The Advocate picked up today on the unnoticed legislation, the LGBTQ Cultural Competency Continuing Education Amendment Act, after it cleared the Council of the District of Columbia – the governing body for Washington DC.

The legislation was unanimously passed this week, and when signed by Mayor Muriel Bowser, will set a new benchmark for LGBT healthcare policy.

The bill would make DC the first jurisdiction in the US to require all healthcare professionals – including doctors and nurses – undergo “two credits of instruction on cultural competency or specialized clinical training focusing on patients who identify as lesbian, gay, bisexual, transgender, gender nonconfirming, queer, or questioning their sexual orientation or gender identity and expression”.

The bill is designed to tackle the specific barriers that some LGBT people – and specifically trans people – are faced with when getting treatment.

The majority of doctors have never received training to deal with the issues that LGBT patients face – while LGBT people are statistically at a higher risk of depression and mental health issues.

Similar bills have been proposed elsewhere, but the DC legislation is the first comprehensive law to pass, requiring the mandatory training for all professionals in continuing education.

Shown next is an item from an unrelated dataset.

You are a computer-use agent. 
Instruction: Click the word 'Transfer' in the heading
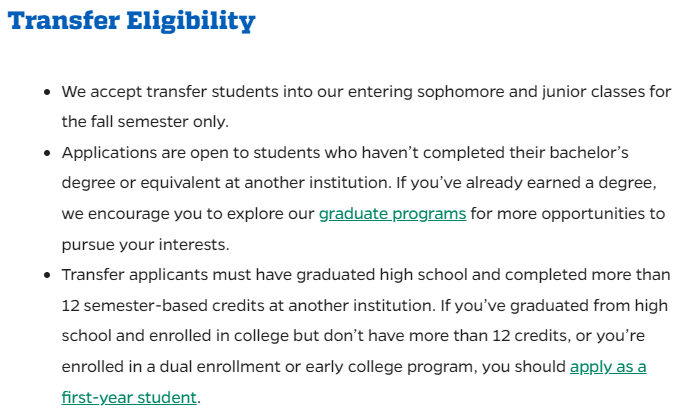(x=64, y=21)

Council member David Grosso, who proposed the legislation, told the Washington Blade previously: “During the hearing on this bill, we heard truly heartbreaking stories from LGBTQ residents about mistreatment they experienced at the hands of medical providers.

“In particular, our transgender friends and neighbours face disrespect and misunderstanding in medical settings, and this bill will continue our work to correct this serious problem.”

The bill had faced opposition from the Medical Society of DC, which complained that “no matter how well-intentioned”, politicians should not be “determining what physicians ought to be taught”, adding that the “carrot of professional responsibility” could be an effective alternative.

However, advocates insist that research suggests mandating cultural competency training can drastically improve performance in target areas.